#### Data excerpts
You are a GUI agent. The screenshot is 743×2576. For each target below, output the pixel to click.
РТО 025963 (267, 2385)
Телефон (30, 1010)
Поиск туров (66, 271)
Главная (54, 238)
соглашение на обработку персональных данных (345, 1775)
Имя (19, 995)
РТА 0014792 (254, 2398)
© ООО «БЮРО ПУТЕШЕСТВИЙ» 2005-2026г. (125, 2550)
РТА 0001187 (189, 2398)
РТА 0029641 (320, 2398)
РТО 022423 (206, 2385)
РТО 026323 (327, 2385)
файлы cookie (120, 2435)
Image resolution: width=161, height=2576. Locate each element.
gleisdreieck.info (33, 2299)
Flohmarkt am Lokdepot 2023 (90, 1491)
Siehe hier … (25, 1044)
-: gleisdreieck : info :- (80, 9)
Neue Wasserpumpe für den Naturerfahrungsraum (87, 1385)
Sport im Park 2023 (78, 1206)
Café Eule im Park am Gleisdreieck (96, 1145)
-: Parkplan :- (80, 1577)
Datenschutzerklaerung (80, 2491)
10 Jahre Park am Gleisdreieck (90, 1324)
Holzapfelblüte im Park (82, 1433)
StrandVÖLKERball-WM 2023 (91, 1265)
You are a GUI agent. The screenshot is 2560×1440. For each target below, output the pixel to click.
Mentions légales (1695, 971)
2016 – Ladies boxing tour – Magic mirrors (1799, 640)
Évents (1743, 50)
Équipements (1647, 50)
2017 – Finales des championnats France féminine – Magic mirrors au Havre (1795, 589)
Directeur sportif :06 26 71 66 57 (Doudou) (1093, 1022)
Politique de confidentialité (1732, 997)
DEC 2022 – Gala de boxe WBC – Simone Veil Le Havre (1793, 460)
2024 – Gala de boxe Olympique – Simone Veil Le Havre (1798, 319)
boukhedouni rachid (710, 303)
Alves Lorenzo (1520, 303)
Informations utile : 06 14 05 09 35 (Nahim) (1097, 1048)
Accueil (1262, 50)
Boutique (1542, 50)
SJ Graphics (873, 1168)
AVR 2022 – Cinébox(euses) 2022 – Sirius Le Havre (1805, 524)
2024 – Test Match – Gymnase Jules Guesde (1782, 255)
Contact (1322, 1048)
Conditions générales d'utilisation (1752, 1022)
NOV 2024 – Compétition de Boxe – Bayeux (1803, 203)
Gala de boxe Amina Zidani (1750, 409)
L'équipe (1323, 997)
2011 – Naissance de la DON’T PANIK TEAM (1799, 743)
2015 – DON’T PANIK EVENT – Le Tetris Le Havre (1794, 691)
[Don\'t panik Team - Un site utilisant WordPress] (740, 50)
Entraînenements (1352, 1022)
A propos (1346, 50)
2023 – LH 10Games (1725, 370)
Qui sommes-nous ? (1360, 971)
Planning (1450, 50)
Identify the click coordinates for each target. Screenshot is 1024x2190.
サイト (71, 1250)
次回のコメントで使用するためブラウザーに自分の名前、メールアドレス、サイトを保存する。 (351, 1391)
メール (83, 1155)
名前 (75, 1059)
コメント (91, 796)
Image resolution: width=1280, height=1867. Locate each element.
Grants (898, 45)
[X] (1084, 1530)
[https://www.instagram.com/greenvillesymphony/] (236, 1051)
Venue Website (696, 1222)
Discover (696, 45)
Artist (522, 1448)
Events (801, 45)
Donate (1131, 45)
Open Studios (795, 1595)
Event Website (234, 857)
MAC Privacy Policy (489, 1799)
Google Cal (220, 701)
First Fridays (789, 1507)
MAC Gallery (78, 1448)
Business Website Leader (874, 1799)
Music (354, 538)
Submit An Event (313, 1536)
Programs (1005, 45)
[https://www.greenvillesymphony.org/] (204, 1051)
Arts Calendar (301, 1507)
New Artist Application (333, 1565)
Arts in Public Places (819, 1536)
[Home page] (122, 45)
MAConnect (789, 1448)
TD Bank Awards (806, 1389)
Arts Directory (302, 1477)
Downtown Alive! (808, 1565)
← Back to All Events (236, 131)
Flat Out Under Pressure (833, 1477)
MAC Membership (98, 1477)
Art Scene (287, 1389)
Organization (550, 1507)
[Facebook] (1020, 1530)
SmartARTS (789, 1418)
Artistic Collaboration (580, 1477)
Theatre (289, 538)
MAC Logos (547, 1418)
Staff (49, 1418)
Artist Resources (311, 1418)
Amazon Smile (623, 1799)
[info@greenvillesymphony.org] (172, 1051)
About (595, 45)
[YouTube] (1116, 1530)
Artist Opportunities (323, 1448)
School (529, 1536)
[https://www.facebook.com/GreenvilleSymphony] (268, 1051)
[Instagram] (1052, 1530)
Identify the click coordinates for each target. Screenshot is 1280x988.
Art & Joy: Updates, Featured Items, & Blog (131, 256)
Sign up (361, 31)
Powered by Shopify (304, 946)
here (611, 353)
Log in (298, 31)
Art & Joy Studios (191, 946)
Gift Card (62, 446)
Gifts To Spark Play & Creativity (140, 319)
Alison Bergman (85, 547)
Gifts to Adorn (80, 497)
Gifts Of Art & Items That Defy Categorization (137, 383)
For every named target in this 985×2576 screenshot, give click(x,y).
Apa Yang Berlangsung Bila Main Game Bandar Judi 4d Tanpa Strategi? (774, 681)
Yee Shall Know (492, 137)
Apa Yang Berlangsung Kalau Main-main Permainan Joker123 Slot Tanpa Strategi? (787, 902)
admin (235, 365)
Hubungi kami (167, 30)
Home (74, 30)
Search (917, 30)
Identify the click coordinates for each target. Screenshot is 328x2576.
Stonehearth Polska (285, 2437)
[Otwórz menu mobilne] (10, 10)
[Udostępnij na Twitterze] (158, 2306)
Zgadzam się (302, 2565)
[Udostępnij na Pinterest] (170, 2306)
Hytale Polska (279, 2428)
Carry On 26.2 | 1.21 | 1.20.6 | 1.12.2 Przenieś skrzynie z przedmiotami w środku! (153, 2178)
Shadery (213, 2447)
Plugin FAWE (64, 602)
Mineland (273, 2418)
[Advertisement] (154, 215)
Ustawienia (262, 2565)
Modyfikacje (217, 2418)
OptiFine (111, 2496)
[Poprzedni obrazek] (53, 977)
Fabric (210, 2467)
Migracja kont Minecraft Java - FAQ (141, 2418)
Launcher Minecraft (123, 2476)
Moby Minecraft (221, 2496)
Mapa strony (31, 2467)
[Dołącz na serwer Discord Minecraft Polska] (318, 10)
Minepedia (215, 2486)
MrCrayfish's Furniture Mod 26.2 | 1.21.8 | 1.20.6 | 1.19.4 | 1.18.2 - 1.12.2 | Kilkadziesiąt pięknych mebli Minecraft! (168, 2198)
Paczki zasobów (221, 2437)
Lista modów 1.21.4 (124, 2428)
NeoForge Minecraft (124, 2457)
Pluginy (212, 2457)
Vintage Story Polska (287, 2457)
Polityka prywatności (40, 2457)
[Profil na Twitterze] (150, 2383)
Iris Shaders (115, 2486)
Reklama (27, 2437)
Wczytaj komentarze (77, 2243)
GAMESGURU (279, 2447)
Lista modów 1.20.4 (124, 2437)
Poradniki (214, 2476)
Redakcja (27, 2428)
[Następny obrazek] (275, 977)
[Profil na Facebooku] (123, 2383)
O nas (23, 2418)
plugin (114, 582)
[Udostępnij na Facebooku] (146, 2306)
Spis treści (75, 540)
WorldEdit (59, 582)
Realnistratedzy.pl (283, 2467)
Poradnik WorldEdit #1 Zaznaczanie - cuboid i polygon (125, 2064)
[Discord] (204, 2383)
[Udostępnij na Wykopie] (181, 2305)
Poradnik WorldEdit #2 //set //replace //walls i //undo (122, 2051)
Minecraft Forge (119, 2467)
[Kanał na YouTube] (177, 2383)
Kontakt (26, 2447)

#### EXERCISE DESCRIPTION
As you read the records above, find each line that contains "resolution" and copy it.

#### THE ANSWER
Image resolution: width=161, height=2576. Locate each element.
Image resolution: width=1280, height=1867. Locate each element.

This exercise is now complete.